Top-Rated Tourist Attractions in La Coruna
The port of La Coruña, traditionally known in English as Corunna, lies in the northwestern corner of Spain on a peninsula in the bay formed by the rías of El Ferrol, Ares, Betanzos and La Coruña. It is the largest city in Galicia, an important international port, a garrison town and a fishing port, with large fish-canning plants. The numerous glazed galleries (miradores) on the house-fronts have earned it the name of the ciudad de cristal ("city of crystal"). Although the first impression of La Coruña is of a not particularly attractive port and industrial town, there are many romantic nooks and corners in the hilly old part of the town.
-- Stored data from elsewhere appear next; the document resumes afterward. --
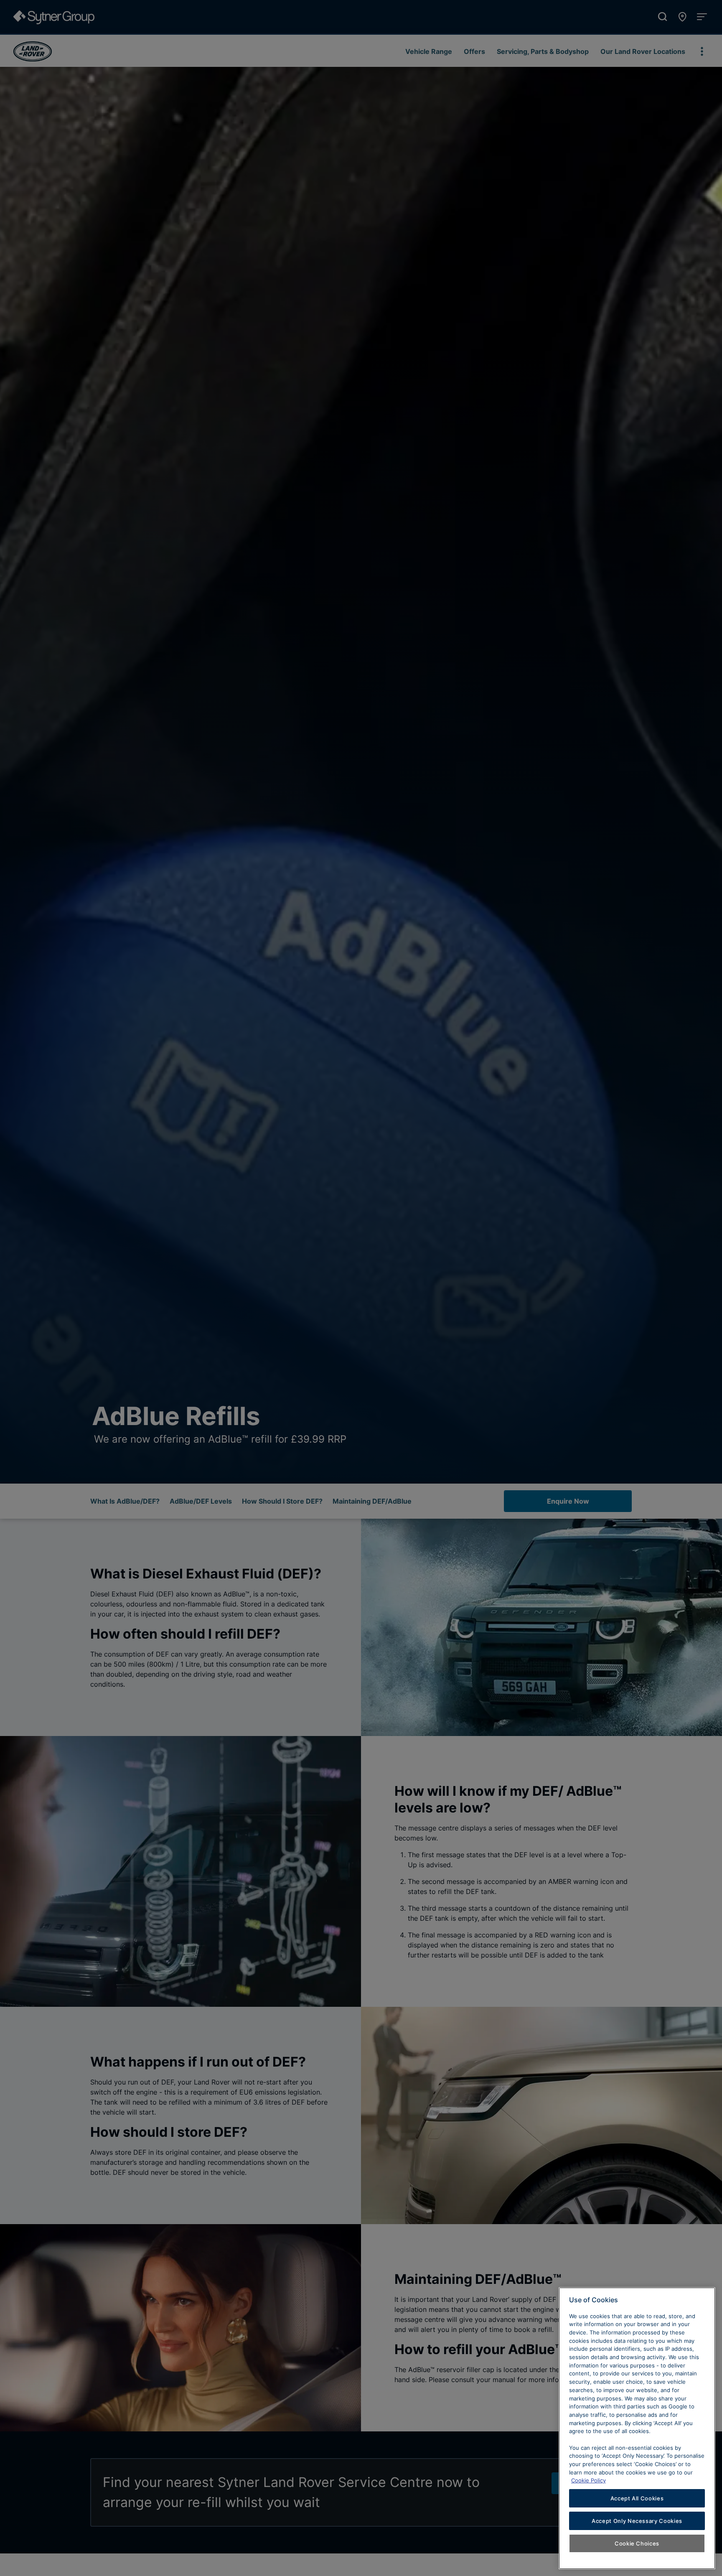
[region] (637, 2428)
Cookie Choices (637, 2543)
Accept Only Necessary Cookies (637, 2520)
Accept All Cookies (637, 2498)
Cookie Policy (588, 2480)
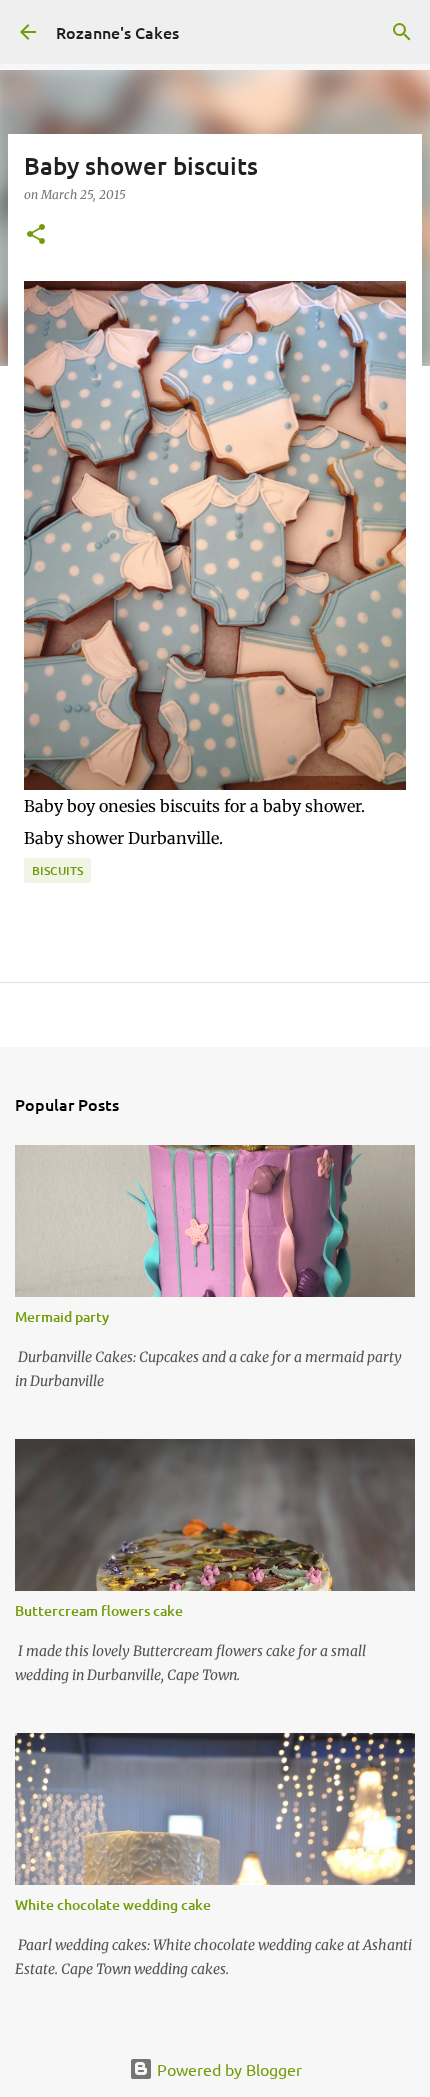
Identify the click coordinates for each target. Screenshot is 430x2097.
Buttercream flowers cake (99, 1610)
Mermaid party (62, 1316)
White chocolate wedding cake (113, 1904)
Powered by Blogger (227, 2069)
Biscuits (57, 870)
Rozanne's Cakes (117, 32)
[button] (36, 235)
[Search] (402, 32)
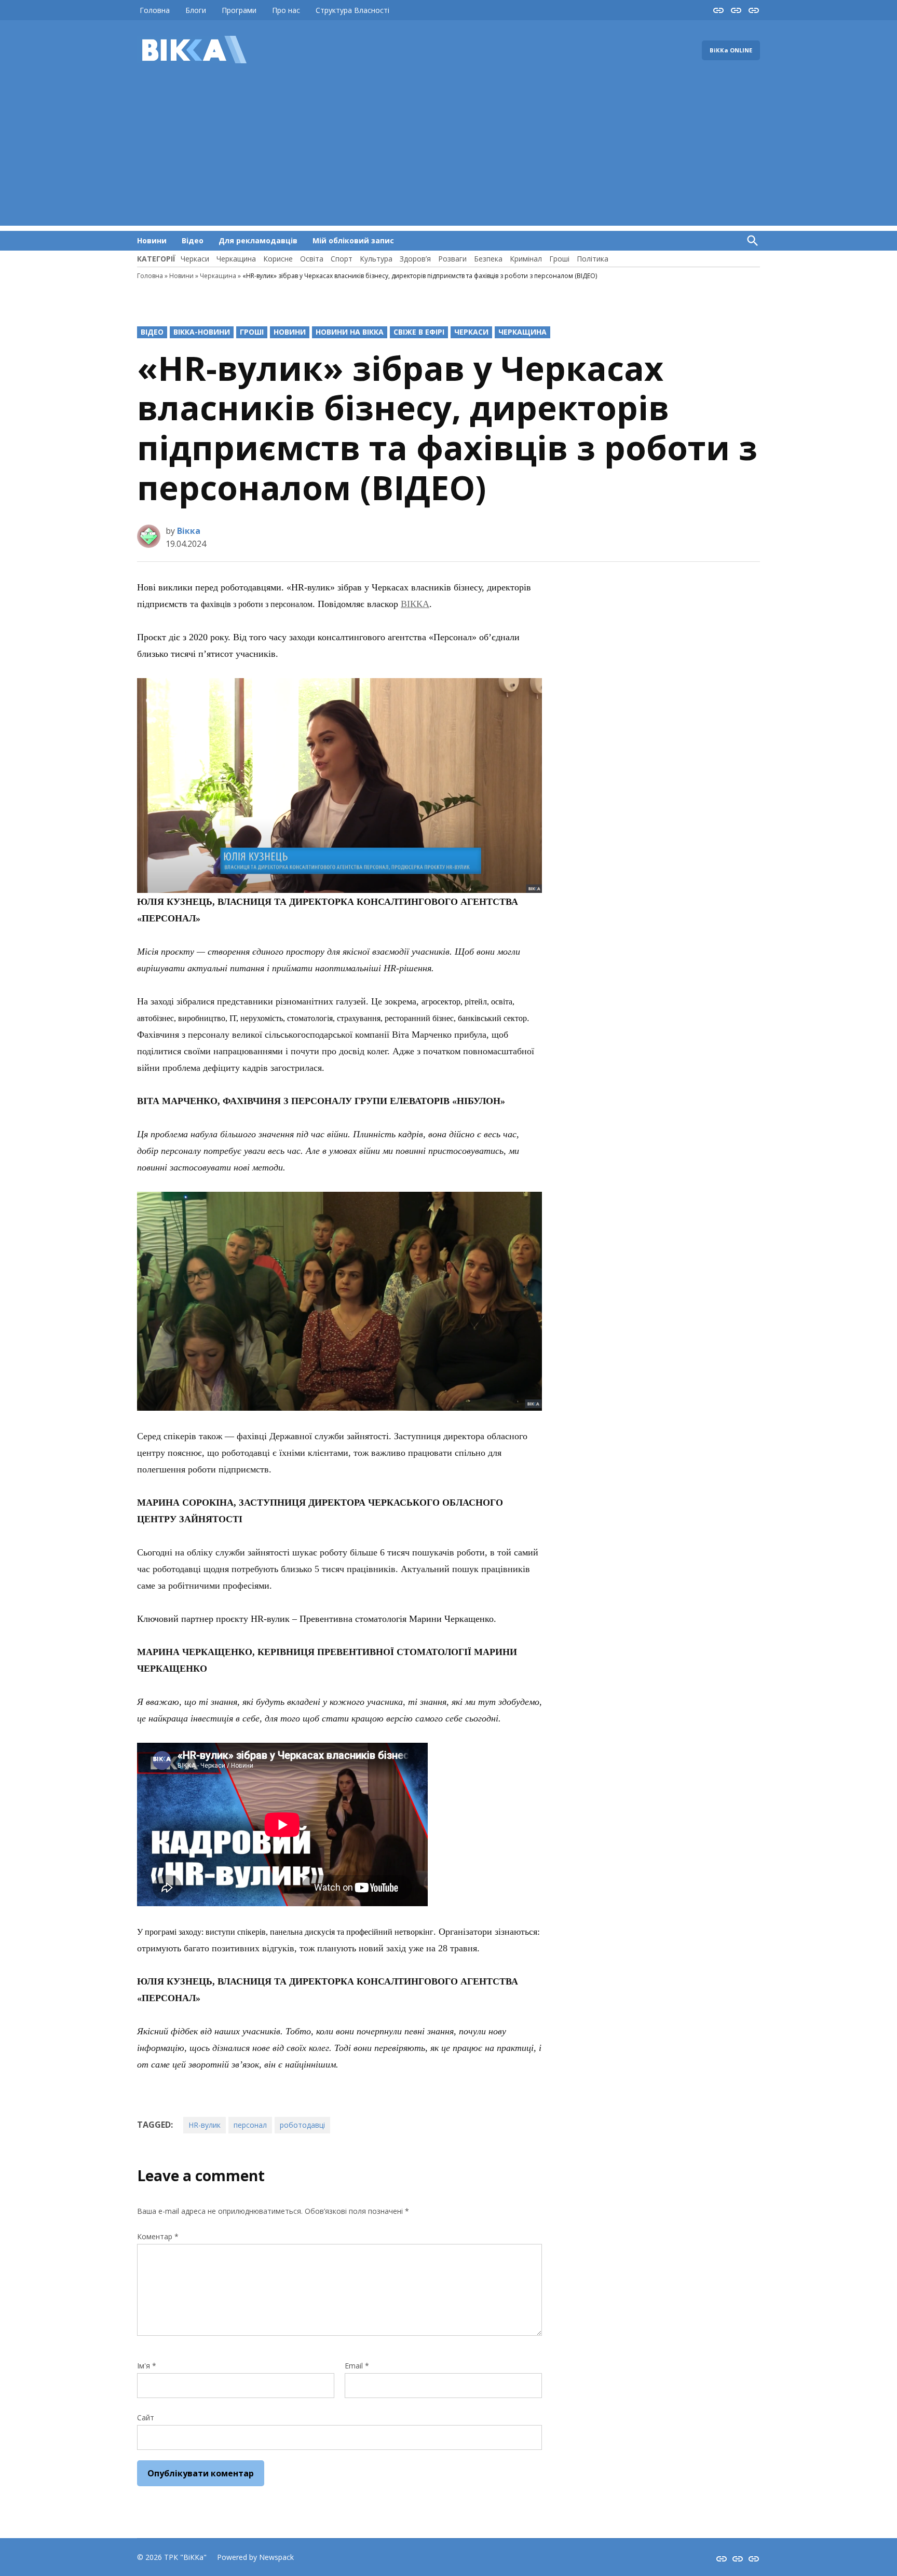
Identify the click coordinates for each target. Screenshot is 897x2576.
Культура (376, 259)
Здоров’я (415, 259)
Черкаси (195, 259)
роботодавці (302, 2125)
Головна (155, 10)
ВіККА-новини (201, 332)
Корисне (278, 259)
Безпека (488, 259)
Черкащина (236, 259)
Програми (239, 10)
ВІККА (415, 604)
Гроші (559, 259)
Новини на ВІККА (350, 332)
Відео (192, 240)
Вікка (188, 530)
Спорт (341, 259)
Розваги (452, 259)
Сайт (145, 2417)
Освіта (311, 259)
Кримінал (526, 259)
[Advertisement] (448, 153)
La Coruña, originally an Iberian settlement, was used by the Romans as a port, under the name of Ardobirum Coronium; an imposing relic of the Roman period is the lighthouse known as the Torre de Hércules. It was occupied by the Moors, captured from them by the Portuguese and then taken from the Portuguese by Spain. In 1588 the "Invincible Armada", with 130 vessels and 29,000 men, sailed from here for the invasion of England but lost half its ships and half its men as a result of severe storms and English counter-attacks and returned defeated to La Coruña. In 1589 an English fleet commanded by Sir Francis Drake appeared in the bay and attacked the town; the attack was beaten off thanks to the courage of a local heroine named María Pita, but the town suffered much destruction. During the Napoleonic wars, in 1809, a British and Spanish army under the command of Sir John Moore was defeated in a battle at Elviña, just outside the town, in which Moore was killed. During the fight for a liberal constitution at the beginning of the 19th Century La Coruña was always on the side of the liberal forces.